"I should have been terrified, but I wasn't"

In early December Gordon Murray sat down with the editorial team of Motor Sport to record a talk show at the Royal Automobile Club in Pall Mall. Over the course of an hour the celebrated designer covered topics as diverse as architecture, Formula 1 and Jim Clark. Here are some of the highlights.

Gordon Murray on

…. his aesthetic sense
When I went to high school, I did a month of art, and then I switched to technical drawing – thank goodness, because I would have made a pretty lousy artist, I think. I love styling cars. I’ve styled all my cars; I’ve led the styling team on all of them apart from the SLR, which was done by Mercedes. I think that’s why the cars are slightly better proportioned than other cars of the time.

…the new company
I don’t want to start a car company at 71 years old. What we are starting is an automotive business, and there’s a subtle difference. I thought, “While we’re licensing iStream Superlight, how nice it would be to come up with a few platforms people can licence.” You cut out of the customer timescale all of the concept and design loops before you actually get to a rolling chassis

Then I thought “If we’re going to make our own platforms, why don’t we make limited editions of our own car?” And if you want to grab people’s attention, do a headline car. I’ve thought for five years I’ve probably got one more good sports car in me, and what a great opportunity to do it using our new technology, and to re-launch the IGM brand, which is now 50 years old.

…declining a job offer from Colin Chapman
I thought Chapman and I were too alike. I was very bolshy in those days, very autocratic. I looked at Chapman and thought, “He’s probably pretty much the same”. I could just see a lot of head-banging. I thought we’d spend most of our time arguing rather than getting on with the job. That’s why I declined.

…the confidence of youth
I look back and I’m more terrified now. At 24, 25 I was designing cars, but by 26 I was running the team when Bernie [Ecclestone] made me Technical Director. I should have been terrified, but I wasn’t. I must have had a massive amount of confidence and self-belief in those days. And as I said, I was much more bolshy in those days, so I was probably a bit forceful.

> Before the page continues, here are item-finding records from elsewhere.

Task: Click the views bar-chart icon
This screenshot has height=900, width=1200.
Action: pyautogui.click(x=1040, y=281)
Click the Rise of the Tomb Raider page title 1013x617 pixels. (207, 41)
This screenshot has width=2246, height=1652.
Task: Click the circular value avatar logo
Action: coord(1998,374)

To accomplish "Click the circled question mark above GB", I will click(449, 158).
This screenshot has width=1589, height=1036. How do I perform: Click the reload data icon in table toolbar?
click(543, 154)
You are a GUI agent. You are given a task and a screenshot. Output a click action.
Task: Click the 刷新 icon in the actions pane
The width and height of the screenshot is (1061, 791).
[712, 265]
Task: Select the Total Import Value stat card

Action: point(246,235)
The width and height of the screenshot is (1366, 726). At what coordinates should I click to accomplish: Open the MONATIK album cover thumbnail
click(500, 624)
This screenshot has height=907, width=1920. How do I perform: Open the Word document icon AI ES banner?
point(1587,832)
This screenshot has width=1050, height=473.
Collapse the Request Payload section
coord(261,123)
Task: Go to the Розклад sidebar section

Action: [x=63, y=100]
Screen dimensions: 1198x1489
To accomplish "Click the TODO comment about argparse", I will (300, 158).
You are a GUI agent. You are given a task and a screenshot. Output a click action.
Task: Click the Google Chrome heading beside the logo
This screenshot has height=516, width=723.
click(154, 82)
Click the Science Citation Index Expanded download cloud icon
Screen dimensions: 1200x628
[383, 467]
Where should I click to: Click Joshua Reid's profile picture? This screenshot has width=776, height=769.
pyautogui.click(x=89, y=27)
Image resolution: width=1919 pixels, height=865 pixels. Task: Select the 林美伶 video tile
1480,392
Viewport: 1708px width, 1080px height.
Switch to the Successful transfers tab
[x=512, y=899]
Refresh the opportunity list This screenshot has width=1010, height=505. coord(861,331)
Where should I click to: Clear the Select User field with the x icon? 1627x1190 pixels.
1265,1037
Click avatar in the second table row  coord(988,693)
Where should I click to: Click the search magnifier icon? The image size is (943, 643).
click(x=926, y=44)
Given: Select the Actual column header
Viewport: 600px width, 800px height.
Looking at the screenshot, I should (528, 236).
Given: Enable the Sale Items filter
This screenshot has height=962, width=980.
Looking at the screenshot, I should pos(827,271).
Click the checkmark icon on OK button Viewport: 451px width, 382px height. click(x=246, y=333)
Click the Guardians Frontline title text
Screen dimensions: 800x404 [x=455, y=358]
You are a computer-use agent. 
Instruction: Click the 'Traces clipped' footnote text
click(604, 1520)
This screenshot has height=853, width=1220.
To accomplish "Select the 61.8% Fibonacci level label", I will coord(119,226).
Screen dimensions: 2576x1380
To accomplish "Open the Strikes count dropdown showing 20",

…whether active suspension belongs in F1
Absolutely not. I don’t like anything that complicates the cars even further and takes away driver input from the performance envelope point of view. I’d like to see Formula 1 getting back to being more of a driver’s championship. No interference from the pits at all. Nothing. That would get rid of probably a quarter of the budget, as well. These days the gear changes are all selected on a simulator before they leave for the circuit. Now you’ve got a massive team of people, not only at circuit but back at base, making decisions all the way through the race. The driver still has to have a lot of natural ability, but it’s a bit ‘point and squirt’, and I don’t like that.

…whether F1 cars are quick enough
From a speed point of view, they’re quick enough. They don’t sound good enough, but they’re quick enough. Speed is actually irrelevant. Formula 1 only needs to be quick enough so that it is still the quickest formula of circuit racing, that’s it. It’s perceived speed that’s important for the public. If you look at a 1960s race for the 1.5-litre formula, those cars had very little power –180hp – but they look quick because they’re drifting and sliding, and you can see the driver fighting. it’s perceived speed that matters; the actual numbers aren’t that important.

…which driver he’d like to have worked with, but didn’t get the opportunity
I would love to have worked with Jimmy Clark, I just would have given anything to work with him. When you see somebody who can jump out of a saloon car into a Formula 3 car, into a Formula 2 car, into a Formula 1 car, and then an Indianapolis car, or a Galaxy, Lotus Cortina, and can handle that engine characteristic, that chassis characteristic, those vehicle dynamics – wow, I would have liked to have worked with him.

…how keen he is to get back into racing, as either driver or team principal
Actually, both, while I still can. I had the good fortune that Charles March asked me to bring my T1, my first IGM racing car, to Goodwood. I ran it up the hill at the Festival of Speed, and that was pure nostalgia. I was 19 again. The noise, the smell, the way the car handled, the steering feel; everything came back to me. It would be fun to do some hillclimbs or something with that.

And I’ve just built a recreation of the Brabham BT 44B and I’d love to drive that, too. I drove all the Formula 1 cars up until the BT 48, and then we lost our tall drivers and I made the monocoque three inches shorter and I couldn’t fit anymore. Stupidly. Didn’t think of that. So I never drove the fan car. I’d like to. That would be fun.